# start of AVAILABLE RECORDS

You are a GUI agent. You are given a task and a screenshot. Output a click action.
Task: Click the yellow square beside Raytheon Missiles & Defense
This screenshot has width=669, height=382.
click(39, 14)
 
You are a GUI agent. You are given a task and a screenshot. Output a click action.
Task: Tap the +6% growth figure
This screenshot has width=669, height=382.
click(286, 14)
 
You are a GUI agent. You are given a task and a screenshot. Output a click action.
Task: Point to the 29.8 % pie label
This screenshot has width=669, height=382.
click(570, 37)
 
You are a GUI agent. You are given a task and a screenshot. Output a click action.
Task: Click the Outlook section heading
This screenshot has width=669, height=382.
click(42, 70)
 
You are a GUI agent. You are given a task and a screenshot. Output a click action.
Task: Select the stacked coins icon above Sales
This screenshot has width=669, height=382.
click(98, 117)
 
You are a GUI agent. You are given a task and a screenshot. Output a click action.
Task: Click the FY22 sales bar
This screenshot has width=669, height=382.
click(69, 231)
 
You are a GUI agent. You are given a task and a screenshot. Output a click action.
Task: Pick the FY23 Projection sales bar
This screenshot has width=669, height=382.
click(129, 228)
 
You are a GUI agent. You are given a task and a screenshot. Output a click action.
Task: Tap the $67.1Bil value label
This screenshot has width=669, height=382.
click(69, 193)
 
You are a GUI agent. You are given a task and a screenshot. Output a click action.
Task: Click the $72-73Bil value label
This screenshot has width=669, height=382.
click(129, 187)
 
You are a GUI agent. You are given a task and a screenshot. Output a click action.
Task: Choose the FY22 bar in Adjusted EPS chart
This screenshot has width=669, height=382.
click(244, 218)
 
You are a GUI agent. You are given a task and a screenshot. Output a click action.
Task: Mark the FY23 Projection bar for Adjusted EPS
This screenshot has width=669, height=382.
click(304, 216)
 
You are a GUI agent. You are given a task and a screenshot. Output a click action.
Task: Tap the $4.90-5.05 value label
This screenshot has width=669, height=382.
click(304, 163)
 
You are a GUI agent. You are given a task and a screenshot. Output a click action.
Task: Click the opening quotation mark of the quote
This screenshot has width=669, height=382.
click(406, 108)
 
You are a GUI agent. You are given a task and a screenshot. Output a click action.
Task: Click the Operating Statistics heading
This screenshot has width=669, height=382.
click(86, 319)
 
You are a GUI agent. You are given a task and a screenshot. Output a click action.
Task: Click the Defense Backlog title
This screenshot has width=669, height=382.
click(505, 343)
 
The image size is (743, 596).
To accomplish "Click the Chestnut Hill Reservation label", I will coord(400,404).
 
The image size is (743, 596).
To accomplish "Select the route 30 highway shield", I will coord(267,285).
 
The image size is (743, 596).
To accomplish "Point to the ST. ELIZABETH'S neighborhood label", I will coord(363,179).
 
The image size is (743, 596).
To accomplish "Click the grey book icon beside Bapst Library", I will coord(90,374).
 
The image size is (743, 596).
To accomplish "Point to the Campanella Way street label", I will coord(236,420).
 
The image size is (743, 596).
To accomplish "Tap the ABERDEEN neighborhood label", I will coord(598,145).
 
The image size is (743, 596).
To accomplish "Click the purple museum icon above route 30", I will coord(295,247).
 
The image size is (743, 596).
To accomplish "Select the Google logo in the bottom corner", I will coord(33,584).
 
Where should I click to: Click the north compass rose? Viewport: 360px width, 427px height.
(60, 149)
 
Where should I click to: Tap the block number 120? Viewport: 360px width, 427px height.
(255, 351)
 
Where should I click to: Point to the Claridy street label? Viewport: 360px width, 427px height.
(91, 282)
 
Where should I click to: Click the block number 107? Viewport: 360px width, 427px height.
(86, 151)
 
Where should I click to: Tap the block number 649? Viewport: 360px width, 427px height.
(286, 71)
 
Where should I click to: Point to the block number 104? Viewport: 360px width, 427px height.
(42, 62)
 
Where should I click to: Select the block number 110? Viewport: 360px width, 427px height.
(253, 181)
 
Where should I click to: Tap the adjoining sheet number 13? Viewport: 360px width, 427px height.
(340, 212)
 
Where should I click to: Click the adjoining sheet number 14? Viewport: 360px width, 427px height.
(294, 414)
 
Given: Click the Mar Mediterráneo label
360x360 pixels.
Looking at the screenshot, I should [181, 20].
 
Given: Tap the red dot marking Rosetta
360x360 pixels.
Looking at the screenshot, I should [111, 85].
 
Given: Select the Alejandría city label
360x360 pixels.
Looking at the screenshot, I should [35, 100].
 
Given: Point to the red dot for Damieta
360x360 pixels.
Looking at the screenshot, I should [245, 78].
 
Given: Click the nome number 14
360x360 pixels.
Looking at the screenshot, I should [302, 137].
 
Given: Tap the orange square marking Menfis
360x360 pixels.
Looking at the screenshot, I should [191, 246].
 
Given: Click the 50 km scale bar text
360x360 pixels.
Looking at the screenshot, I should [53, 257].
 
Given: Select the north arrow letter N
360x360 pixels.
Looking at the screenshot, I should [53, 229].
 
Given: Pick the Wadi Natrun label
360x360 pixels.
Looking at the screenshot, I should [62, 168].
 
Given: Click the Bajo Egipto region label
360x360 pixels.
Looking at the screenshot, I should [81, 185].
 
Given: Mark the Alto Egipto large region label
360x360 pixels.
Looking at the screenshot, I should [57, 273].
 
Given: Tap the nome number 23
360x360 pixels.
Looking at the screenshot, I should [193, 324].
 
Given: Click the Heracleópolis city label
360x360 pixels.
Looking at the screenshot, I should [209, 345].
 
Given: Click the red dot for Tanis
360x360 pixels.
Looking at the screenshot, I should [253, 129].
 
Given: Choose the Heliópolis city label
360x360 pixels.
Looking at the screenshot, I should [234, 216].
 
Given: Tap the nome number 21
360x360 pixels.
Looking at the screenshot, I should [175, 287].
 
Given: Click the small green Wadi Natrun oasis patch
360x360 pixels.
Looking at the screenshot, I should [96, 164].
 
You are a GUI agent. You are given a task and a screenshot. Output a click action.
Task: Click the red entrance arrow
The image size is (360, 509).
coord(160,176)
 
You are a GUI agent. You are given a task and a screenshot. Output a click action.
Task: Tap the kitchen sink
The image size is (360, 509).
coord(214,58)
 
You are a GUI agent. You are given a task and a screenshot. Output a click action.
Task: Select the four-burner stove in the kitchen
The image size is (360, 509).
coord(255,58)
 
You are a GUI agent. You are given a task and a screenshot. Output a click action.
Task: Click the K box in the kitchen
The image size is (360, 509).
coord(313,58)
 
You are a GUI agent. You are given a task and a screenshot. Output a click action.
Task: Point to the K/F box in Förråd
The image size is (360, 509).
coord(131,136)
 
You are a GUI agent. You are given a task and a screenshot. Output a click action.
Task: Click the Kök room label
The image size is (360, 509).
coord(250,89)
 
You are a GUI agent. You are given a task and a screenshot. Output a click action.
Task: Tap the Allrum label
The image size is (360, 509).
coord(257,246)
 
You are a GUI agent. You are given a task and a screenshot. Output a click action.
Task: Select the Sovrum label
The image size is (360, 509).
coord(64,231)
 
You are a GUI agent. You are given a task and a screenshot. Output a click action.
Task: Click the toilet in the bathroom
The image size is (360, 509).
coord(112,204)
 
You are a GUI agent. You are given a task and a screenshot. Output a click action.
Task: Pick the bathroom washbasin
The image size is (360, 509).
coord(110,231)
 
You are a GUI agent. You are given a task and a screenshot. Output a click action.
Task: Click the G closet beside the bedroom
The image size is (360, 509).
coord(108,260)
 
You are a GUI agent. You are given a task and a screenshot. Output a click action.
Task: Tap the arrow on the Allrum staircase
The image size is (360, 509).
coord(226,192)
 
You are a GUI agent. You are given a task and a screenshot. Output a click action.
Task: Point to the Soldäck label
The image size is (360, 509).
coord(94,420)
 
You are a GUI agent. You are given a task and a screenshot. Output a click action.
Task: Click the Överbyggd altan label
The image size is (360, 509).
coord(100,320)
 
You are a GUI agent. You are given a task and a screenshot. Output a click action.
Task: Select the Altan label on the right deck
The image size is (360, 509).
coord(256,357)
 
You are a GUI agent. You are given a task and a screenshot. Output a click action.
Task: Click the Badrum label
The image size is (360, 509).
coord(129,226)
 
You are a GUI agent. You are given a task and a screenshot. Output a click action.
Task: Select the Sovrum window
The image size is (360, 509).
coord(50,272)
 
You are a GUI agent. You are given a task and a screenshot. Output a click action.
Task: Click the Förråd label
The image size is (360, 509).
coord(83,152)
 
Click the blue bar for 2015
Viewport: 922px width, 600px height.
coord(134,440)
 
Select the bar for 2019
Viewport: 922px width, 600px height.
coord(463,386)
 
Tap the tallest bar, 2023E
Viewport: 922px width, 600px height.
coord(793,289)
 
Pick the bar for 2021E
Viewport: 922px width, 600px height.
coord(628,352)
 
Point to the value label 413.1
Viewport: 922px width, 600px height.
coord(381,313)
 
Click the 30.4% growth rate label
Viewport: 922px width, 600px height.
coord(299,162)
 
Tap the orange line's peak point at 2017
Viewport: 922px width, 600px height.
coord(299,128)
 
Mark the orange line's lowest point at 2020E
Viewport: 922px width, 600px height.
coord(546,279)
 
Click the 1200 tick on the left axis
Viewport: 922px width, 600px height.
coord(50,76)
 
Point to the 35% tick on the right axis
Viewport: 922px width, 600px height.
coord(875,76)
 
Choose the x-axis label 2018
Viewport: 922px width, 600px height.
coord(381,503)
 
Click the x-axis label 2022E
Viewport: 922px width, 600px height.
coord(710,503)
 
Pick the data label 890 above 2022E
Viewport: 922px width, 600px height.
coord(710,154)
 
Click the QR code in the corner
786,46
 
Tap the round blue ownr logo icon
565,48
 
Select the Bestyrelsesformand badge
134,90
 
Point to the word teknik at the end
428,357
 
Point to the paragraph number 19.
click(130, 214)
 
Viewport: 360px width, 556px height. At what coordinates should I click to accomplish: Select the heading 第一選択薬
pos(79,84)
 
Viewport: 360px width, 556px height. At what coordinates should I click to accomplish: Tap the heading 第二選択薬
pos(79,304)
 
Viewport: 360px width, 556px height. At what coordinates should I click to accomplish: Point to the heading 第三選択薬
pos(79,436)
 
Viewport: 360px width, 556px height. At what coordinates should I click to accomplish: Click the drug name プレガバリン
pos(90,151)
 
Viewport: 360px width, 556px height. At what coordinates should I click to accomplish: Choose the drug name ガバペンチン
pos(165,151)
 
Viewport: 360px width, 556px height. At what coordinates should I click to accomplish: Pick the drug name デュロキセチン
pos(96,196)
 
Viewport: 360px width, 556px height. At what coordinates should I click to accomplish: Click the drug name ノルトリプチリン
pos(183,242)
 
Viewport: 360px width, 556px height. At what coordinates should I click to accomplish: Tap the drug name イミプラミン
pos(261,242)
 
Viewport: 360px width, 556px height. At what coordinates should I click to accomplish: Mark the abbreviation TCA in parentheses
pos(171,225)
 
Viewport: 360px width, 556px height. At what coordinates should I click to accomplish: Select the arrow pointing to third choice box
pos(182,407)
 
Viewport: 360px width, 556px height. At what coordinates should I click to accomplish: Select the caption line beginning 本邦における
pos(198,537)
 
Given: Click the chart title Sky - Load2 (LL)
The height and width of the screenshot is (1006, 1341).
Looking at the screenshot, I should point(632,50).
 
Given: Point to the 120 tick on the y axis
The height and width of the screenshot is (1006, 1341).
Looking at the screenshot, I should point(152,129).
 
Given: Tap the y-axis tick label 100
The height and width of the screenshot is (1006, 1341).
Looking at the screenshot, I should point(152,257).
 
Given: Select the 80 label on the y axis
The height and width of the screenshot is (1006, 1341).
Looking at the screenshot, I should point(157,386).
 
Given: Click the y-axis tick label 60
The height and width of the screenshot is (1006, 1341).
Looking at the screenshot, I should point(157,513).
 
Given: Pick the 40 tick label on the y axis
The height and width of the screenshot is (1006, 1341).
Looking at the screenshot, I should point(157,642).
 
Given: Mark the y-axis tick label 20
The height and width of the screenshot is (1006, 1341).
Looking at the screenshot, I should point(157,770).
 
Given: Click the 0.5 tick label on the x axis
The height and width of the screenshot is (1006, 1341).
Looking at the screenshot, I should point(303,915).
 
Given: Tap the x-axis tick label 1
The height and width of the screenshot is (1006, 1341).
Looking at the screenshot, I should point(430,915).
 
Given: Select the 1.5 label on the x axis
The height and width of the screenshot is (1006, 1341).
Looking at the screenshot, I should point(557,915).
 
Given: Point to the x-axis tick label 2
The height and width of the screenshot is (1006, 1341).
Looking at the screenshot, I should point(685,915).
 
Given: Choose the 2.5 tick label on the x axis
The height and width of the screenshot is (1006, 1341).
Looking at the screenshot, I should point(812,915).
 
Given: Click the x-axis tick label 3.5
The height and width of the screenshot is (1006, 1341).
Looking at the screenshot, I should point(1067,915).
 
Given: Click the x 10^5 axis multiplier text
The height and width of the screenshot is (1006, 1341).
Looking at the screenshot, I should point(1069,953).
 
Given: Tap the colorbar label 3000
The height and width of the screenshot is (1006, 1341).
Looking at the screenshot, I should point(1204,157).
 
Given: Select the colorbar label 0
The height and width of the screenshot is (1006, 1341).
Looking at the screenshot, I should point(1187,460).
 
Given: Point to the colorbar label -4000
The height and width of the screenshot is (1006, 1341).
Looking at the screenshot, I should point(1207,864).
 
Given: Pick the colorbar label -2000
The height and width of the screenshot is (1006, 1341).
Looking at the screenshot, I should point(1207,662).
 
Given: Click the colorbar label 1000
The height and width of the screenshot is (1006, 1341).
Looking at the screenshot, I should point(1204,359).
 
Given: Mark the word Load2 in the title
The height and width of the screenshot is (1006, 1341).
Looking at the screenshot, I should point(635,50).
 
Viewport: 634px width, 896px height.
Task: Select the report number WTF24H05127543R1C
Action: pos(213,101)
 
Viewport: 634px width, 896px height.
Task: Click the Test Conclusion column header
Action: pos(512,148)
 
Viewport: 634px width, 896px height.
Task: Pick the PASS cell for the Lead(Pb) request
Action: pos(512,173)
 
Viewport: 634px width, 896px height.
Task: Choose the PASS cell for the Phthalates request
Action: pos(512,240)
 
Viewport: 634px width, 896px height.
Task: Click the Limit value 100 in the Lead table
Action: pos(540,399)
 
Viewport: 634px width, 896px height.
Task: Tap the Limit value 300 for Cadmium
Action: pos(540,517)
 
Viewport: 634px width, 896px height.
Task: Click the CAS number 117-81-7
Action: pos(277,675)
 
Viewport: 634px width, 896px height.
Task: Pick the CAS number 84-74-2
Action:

# end of AVAILABLE RECORDS

# WHAT IS NEEDED:
Which lines of the data above contain the string "Sovrum"? Pull out each of them.

# SOLUTION TO THE PROBLEM:
Task: Select the Sovrum label
Task: Select the Sovrum window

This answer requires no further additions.